If you understand the underlying technologies you'll see where this question loses a little steam. :-)
First, html markup: a method of marking up content so that it tells the browser how to render it. HTML has a fixed set of elements the browser can interpret, right? <p>, <h1>, etc. There is an "agreed" set of standards for what HTML should contain and how the browsers interpret it, set forth by the W3C (and I.E., historically, has chosen to take their own path in this agreement - but that's another story.)
Along side this is XML, which means extensible markup language. There are a few small "fixed" elements because nearly all of XML is created by the developer. That is, you create tags to do what you need to do.
I use XML nearly every day, or connect with an API that uses it. Two examples are payments gateways and other API's, such as SalesForce, SOAP, etc. You compose a valid XML string, pass it to the API, and it responds with an XML string you parse and interpret. RSS reader programs generally request URL's to a valid XML RSS feed, that is what those are for, so you can filter the feeds you want to see based on the XML definition. When you say "required for putting up a site", it depends on what you want to do.

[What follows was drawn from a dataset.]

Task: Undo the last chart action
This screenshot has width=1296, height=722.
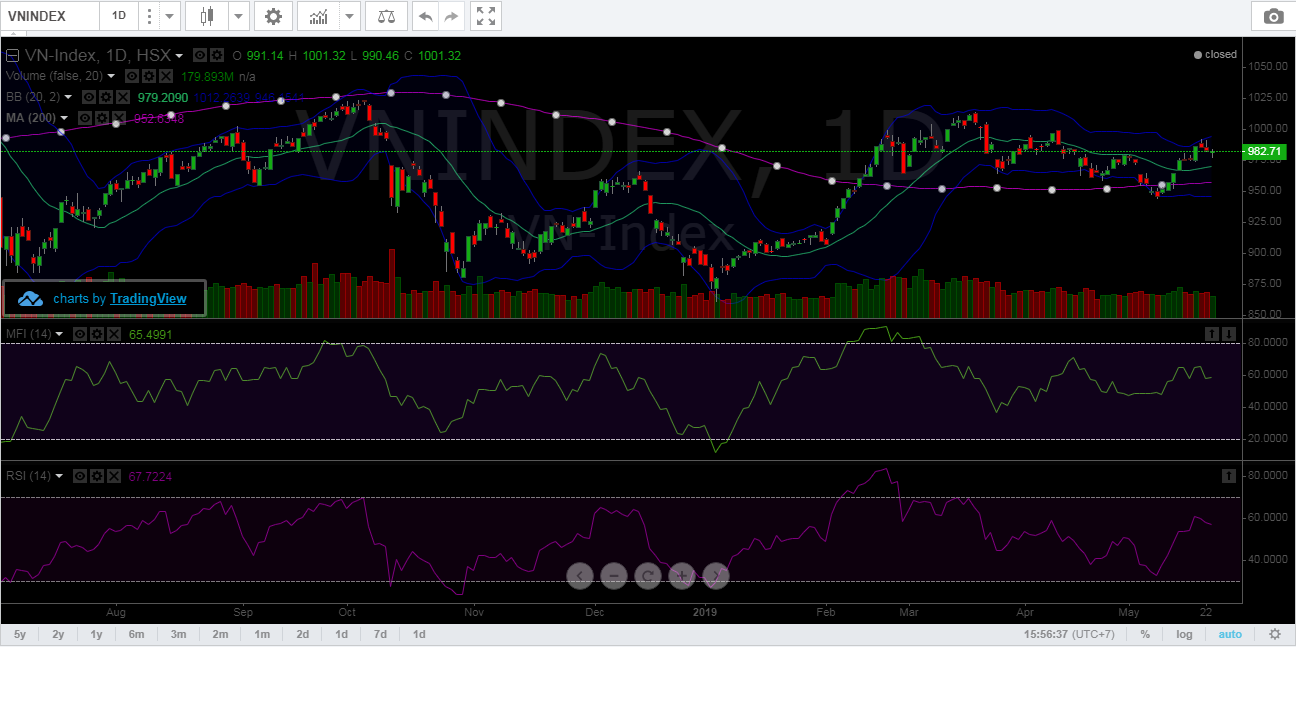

For the sake of argument, we'll say you mean just outputting pages. Given the previous scenario - use check out, you post XML to the gateway and parse the response (thus have "used" XML) and output to the browser. Now is where we get into XHTML and HTML.
The idea occurred to mix HTML with XML. "Hey, let's apply the robustness of an extensible markup language to HTML, so we can embed XML directly into web pages, and provide devices with contextual information." With a custom DDT, you can do this. Consider my often posted example:
<p><movie>The Titanic</movie> was a movie about a <adverb>titanic</adverb> ship that sunk in the North Atlantic. The <ship>Titanic</ship> was the largest ship of it's kind.</p>
Read the paragraph, humans know what each context means. Machines don't. They're all the same dictionary word. In this way, we can define a custom DDT that defines the context. In this way, our paragraph becomes relevant for movie searches for the movie The Titanic, and not relevant at all for the definition of titanic or history of The Titanic.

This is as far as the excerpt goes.